An ulcer, not belonging to any of the above said types, may prove easily amenable to the curative efficacies of medicines. In other words, an ulcer of recent origin is easily uprooted like a tender sapling of recent growth. An ulcer, which is unaffected by any of the three deranged bodily humours, and which assumes a dark brown hue along its edges, and is characterised by the absence of any pain, pustular eruptions or secretions, and which is of an even or of an equal elevation throughout its length, should be regarded as cleansed (asepsised or healthy), and divested of all morbid matter or principle (Shuddha-Vrana).

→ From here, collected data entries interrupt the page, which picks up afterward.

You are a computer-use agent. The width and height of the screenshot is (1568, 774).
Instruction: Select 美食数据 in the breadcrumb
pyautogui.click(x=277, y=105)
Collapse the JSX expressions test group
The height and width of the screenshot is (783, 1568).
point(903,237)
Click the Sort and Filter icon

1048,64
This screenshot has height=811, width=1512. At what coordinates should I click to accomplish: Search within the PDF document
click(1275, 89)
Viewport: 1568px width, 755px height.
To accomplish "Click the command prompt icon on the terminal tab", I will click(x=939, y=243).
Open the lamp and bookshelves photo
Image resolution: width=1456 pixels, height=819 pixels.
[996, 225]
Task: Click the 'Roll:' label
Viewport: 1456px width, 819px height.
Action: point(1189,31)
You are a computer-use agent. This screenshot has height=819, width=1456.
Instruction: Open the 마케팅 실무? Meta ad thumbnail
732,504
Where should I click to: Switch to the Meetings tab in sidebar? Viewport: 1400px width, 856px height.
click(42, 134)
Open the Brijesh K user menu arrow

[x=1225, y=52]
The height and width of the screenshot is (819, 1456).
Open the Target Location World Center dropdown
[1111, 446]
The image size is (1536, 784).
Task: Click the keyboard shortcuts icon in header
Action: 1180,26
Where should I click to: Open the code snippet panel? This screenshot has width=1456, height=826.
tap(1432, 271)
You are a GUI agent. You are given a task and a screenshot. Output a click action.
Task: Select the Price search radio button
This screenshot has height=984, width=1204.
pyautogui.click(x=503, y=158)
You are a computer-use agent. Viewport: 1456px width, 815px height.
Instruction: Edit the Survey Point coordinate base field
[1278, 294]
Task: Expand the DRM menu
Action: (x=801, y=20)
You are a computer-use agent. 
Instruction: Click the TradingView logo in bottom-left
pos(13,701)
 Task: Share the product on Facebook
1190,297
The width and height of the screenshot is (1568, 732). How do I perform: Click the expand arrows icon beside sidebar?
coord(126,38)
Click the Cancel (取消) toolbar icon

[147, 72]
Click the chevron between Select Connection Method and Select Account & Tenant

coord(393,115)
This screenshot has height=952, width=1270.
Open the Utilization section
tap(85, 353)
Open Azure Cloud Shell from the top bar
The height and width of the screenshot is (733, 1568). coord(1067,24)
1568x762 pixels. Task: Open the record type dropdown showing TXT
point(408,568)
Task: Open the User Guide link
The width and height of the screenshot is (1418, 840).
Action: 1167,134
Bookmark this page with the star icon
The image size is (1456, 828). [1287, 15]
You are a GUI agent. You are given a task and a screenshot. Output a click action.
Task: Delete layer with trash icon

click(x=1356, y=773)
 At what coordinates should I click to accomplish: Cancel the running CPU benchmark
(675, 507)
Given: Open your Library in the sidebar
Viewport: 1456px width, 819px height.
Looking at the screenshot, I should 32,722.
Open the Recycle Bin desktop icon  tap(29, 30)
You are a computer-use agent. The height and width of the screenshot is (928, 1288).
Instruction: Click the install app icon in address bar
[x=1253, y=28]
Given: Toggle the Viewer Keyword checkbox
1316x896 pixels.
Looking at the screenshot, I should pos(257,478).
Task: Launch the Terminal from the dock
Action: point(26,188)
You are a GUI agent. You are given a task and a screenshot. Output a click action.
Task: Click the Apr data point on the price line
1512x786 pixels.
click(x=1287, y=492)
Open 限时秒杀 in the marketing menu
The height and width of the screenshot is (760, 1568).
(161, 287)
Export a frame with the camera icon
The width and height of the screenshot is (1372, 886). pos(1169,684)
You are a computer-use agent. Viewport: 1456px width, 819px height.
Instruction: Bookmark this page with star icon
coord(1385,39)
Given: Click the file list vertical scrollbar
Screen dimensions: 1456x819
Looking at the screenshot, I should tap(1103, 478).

An ulcer, which is dove-coloured (yellowish dusky), and is not lardaceous at its base, and is further characterised by the absence of any muco-purulent secretion along its margin, and which has become hard and surrounded by shreds of dead skin, and presents symptoms of healthy granulation, should be looked upon as in course of healing.
An ulcer, with its edges firmly adhered and characterised by the absence of any pain and swelling and not appearing knotty or glandular to the touch and that has left a cicatrix of the same hue with the surrounding skin, should be considered as perfectly healed.
Causes, such as mental excitements, as excessive grief and ecstacies of joy, anger or fright, as well as an external blow, or excessive physical exercise, or an abnormal excitation of any of the deranged humours, or an impaired digestion, may tend to reopen an ulcer recently adhered and healed. Accordingly such acts and conditions should be avoided by an ulcer-patient.